* [Dataset records]
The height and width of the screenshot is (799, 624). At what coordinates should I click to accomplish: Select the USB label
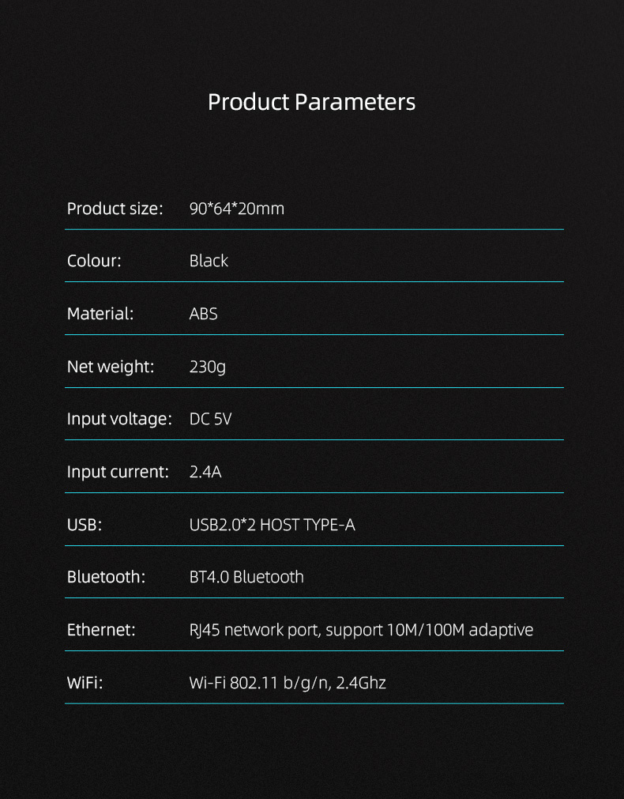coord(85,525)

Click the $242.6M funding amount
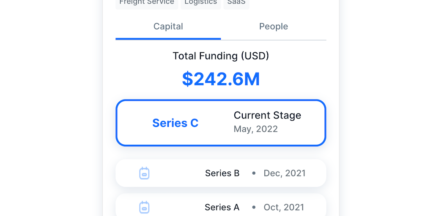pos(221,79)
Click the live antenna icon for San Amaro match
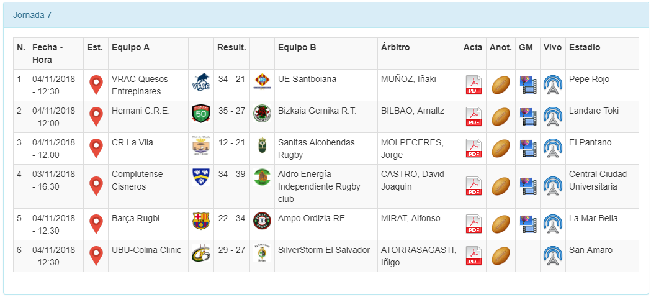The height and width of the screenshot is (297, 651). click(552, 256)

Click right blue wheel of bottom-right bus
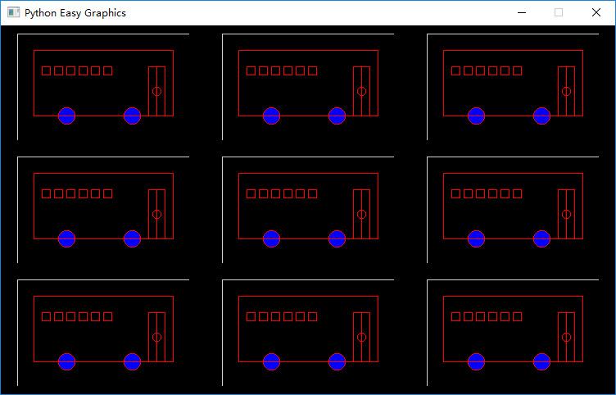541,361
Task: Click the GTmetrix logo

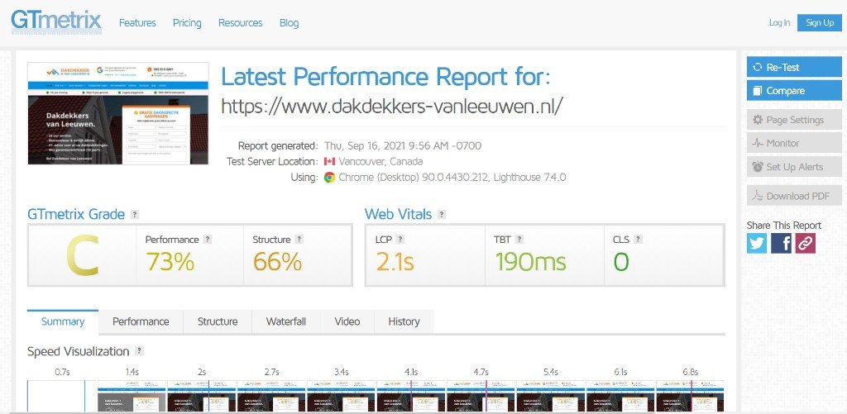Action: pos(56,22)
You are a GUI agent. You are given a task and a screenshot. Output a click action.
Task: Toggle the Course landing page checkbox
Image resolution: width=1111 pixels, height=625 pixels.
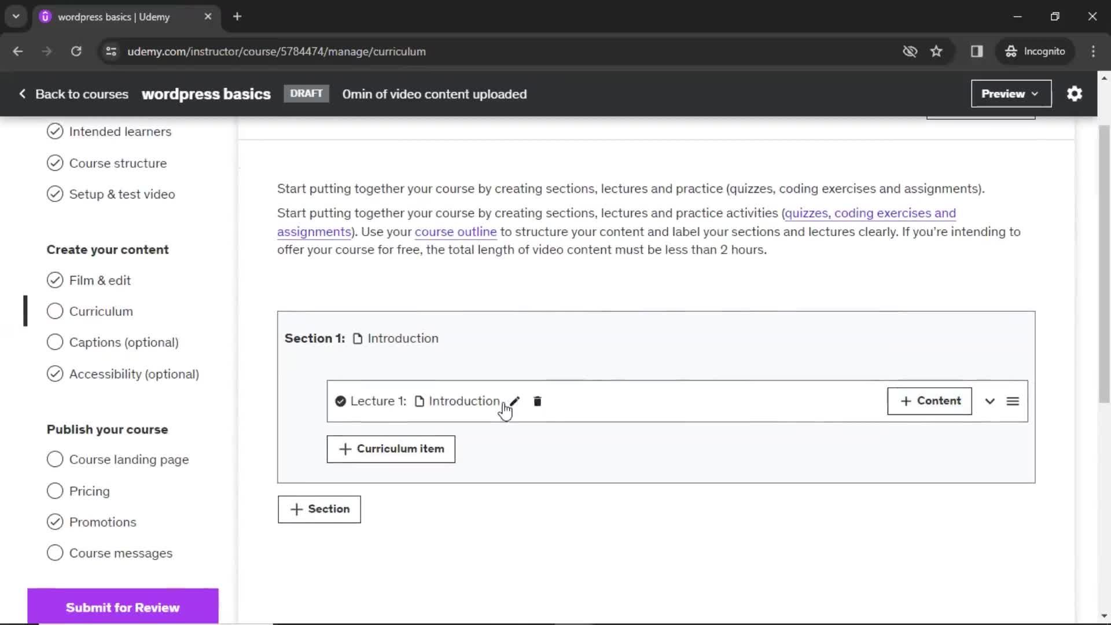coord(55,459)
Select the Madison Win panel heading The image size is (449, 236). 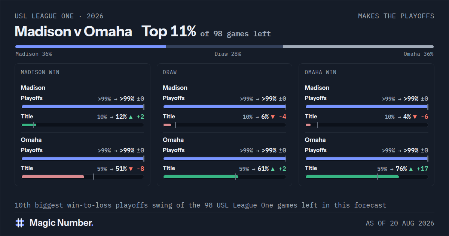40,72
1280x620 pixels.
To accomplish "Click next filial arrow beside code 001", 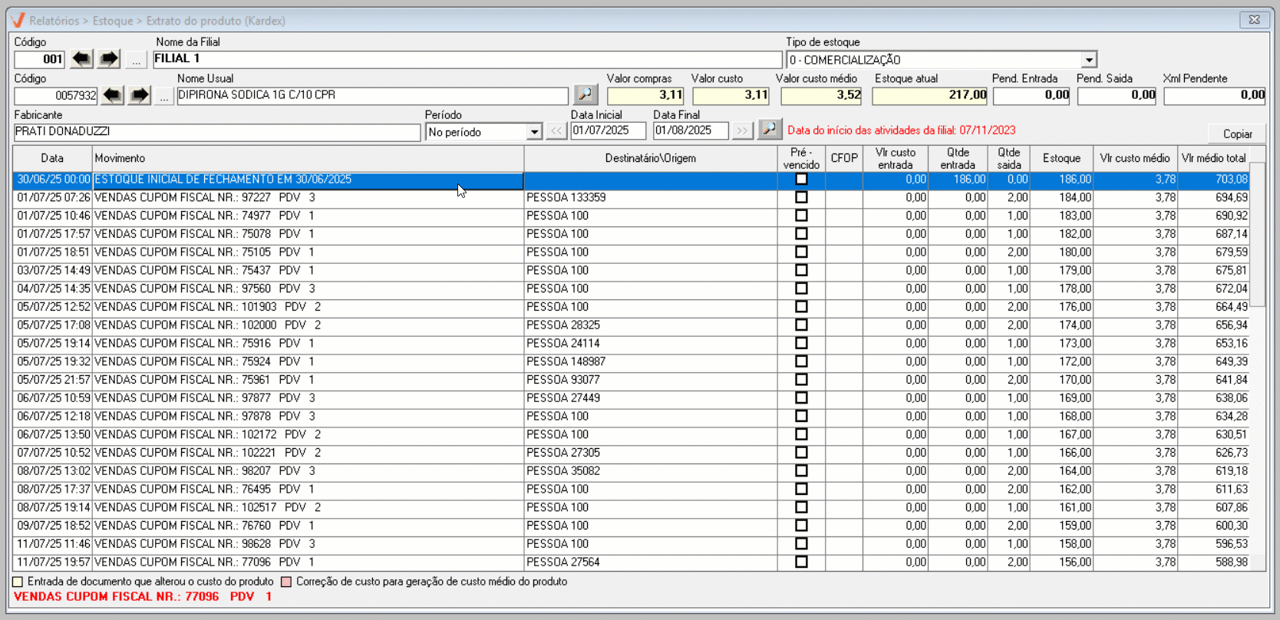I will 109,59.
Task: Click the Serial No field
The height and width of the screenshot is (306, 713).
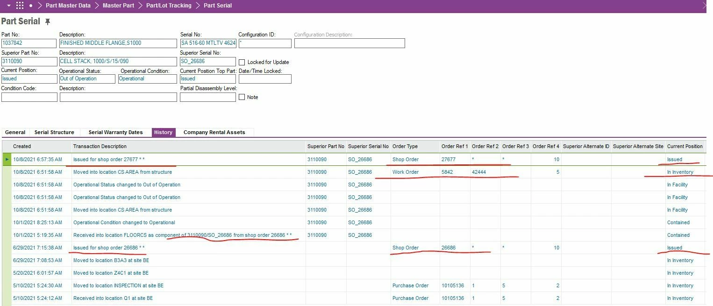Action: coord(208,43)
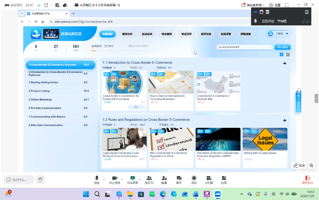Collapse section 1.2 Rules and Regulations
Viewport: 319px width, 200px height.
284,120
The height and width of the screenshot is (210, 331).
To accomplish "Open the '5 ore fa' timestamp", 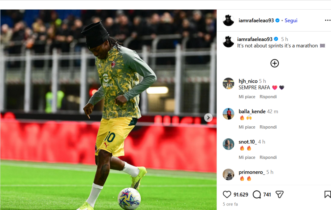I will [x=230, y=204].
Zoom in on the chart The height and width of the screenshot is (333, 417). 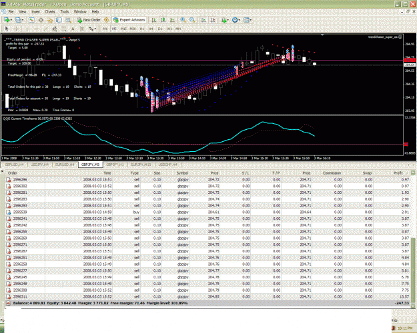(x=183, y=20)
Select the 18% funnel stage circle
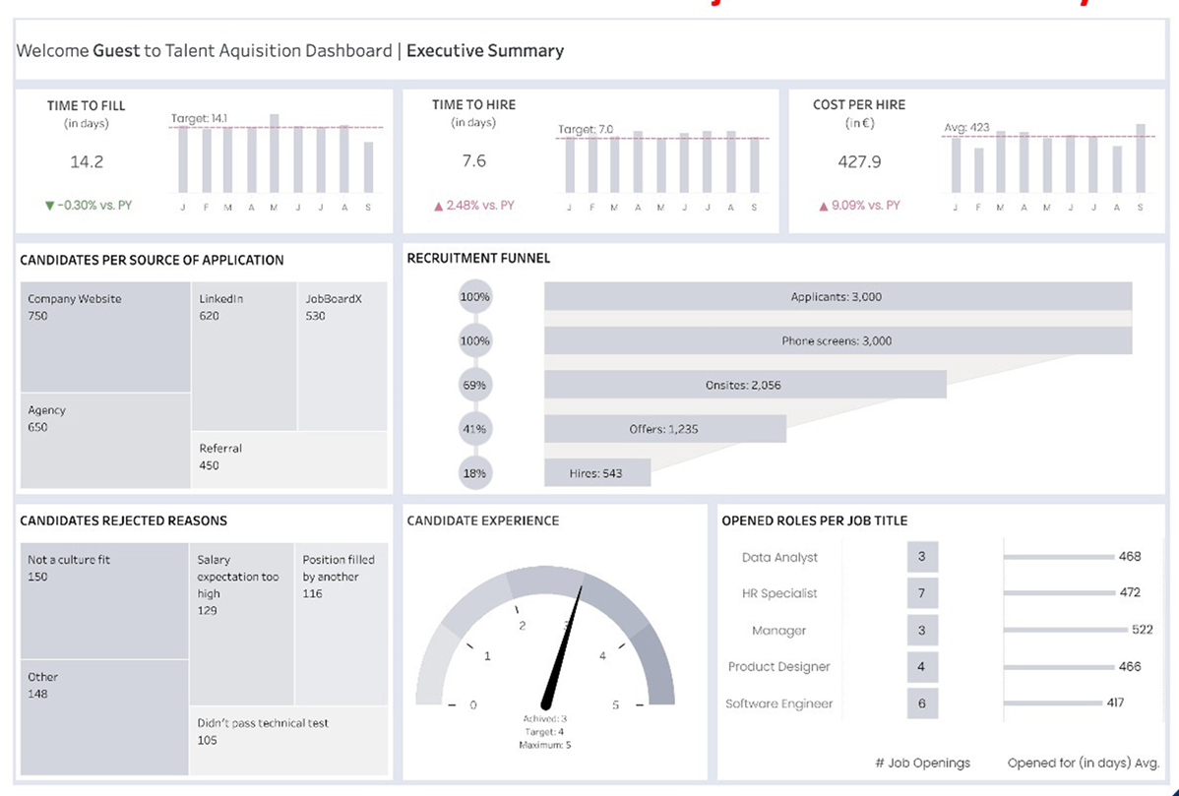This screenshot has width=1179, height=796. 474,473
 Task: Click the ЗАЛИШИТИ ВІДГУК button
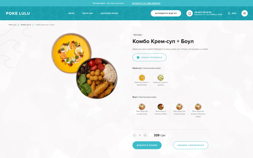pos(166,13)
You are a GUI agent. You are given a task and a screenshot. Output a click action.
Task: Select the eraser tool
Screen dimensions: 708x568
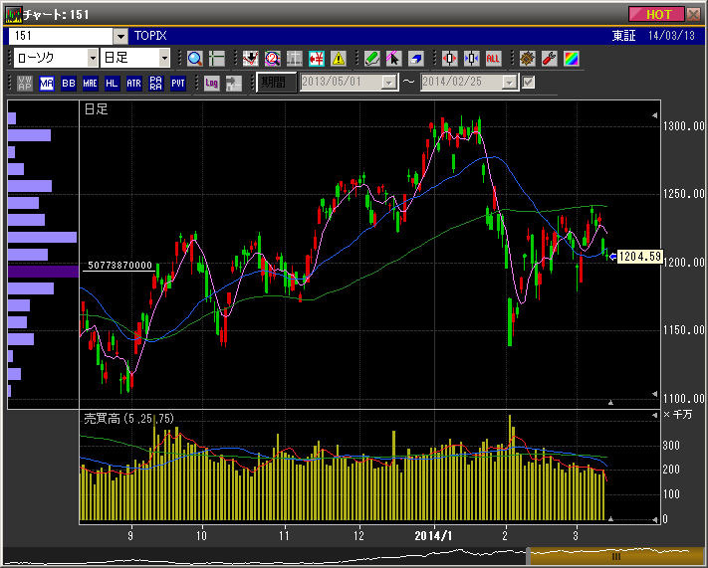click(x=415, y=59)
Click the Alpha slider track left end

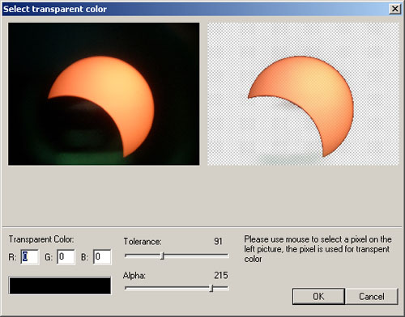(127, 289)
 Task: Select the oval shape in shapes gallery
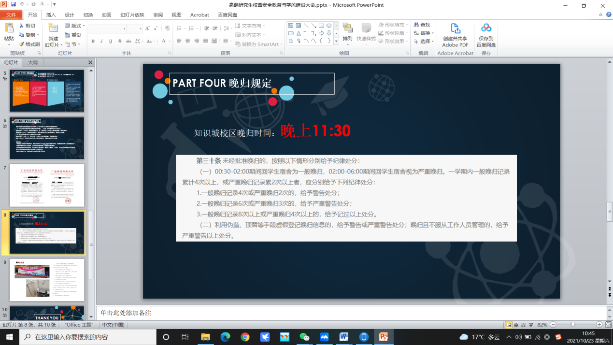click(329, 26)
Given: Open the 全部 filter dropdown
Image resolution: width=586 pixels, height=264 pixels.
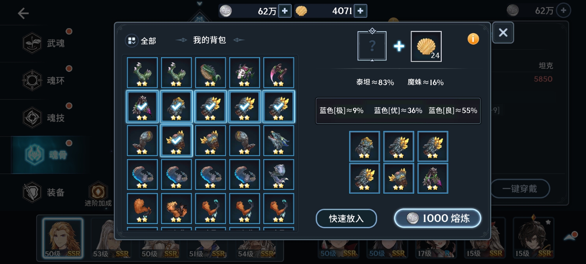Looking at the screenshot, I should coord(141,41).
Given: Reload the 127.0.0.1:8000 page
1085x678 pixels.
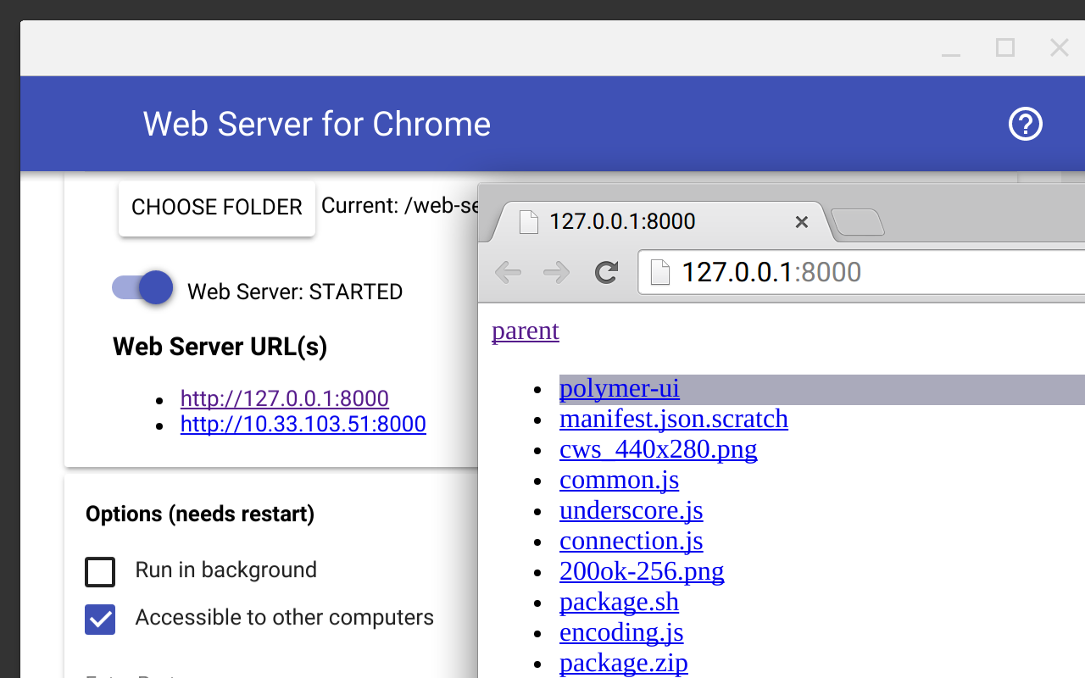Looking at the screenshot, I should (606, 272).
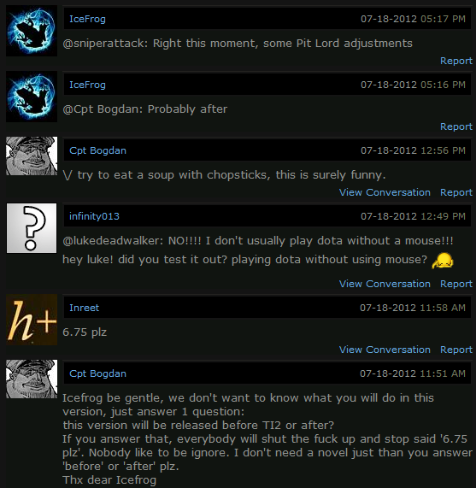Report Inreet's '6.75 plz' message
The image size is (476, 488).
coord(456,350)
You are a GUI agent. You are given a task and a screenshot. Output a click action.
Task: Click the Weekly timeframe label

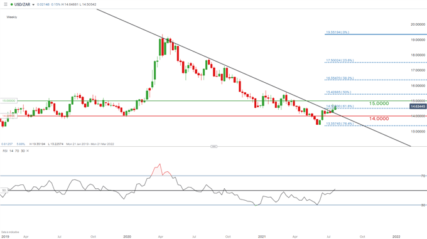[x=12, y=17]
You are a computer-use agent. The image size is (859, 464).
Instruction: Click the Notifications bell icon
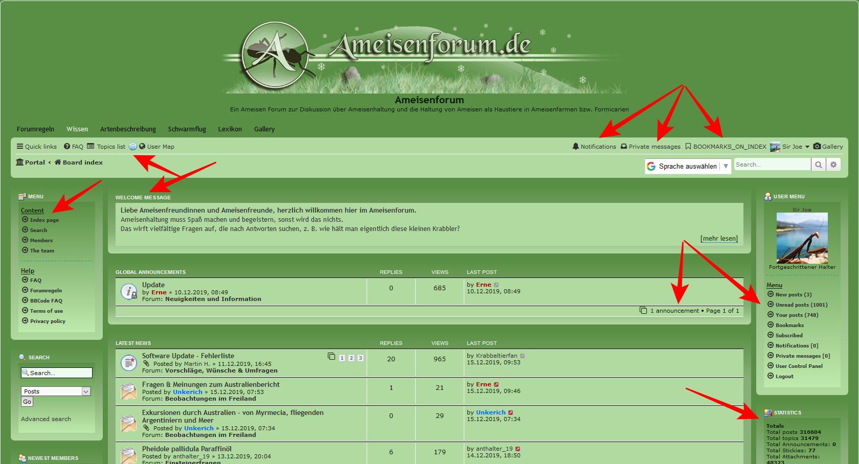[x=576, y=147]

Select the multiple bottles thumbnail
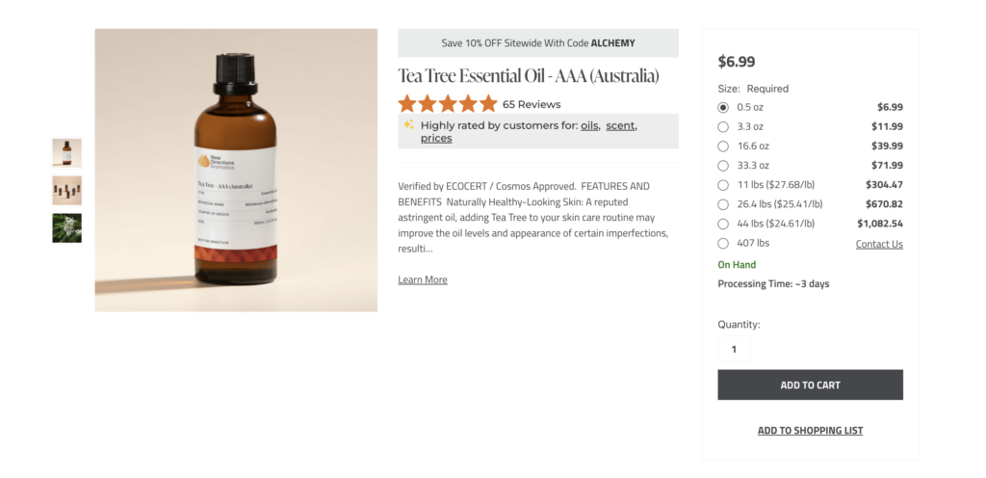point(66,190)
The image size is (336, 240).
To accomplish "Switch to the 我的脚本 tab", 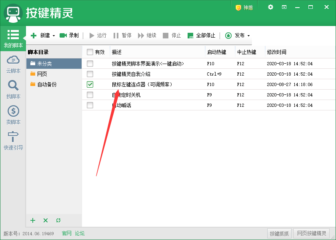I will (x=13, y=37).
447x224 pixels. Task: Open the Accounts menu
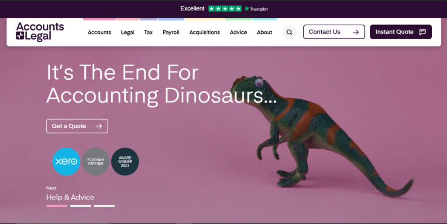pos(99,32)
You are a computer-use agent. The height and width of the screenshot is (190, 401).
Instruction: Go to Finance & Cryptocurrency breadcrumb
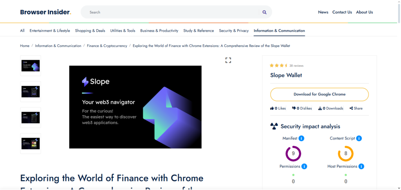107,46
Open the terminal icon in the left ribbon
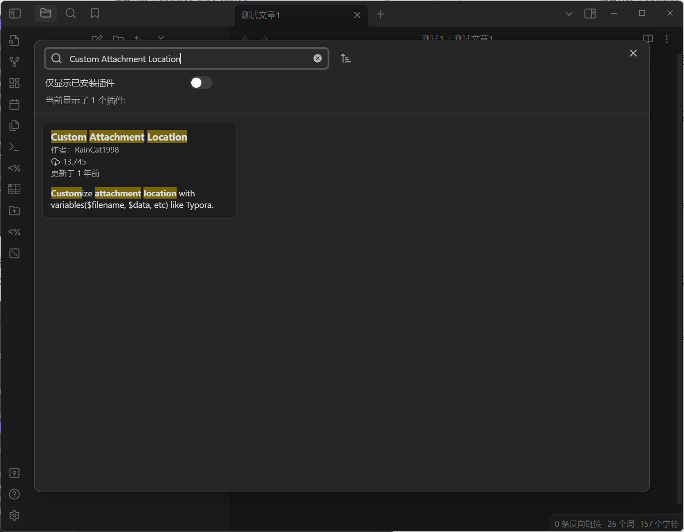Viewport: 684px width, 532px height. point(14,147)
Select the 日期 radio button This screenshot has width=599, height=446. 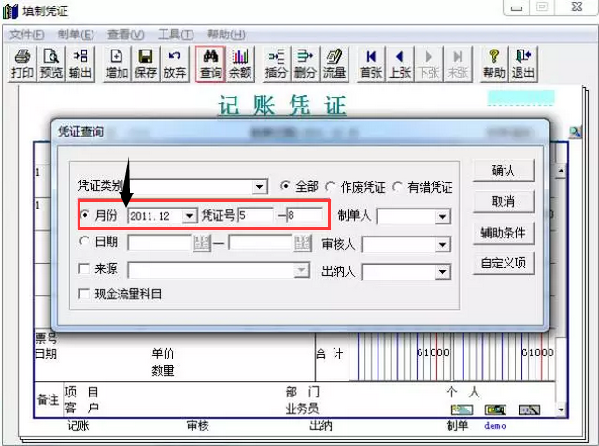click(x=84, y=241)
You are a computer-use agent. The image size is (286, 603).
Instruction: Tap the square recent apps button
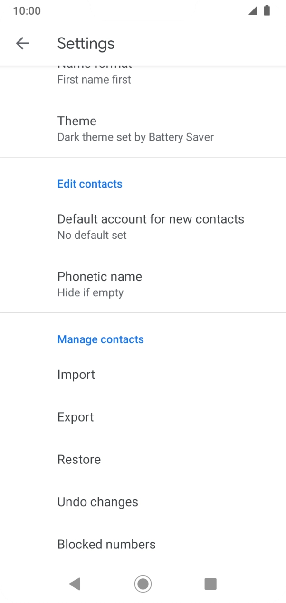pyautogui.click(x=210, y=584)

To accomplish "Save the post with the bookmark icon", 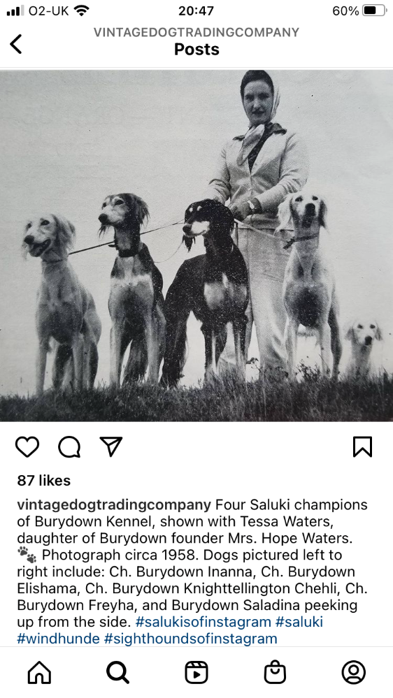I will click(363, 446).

* [Brief] Your answer must be everything above from the line with "1085x678 pixels." down to the line with "You are a computer-use agent. The image size is (859, 464).", word for word, and no pictures.

* [Problem solution]
1085x678 pixels.
Looking at the screenshot, I should (606, 272).
Report Inreet's '6.75 plz' message
The image size is (476, 488).
coord(456,350)
You are a GUI agent. You are given a task and a screenshot. Output a click action.
Task: Click the Weekly timeframe label

[x=12, y=17]
You are a computer-use agent. The image size is (859, 464).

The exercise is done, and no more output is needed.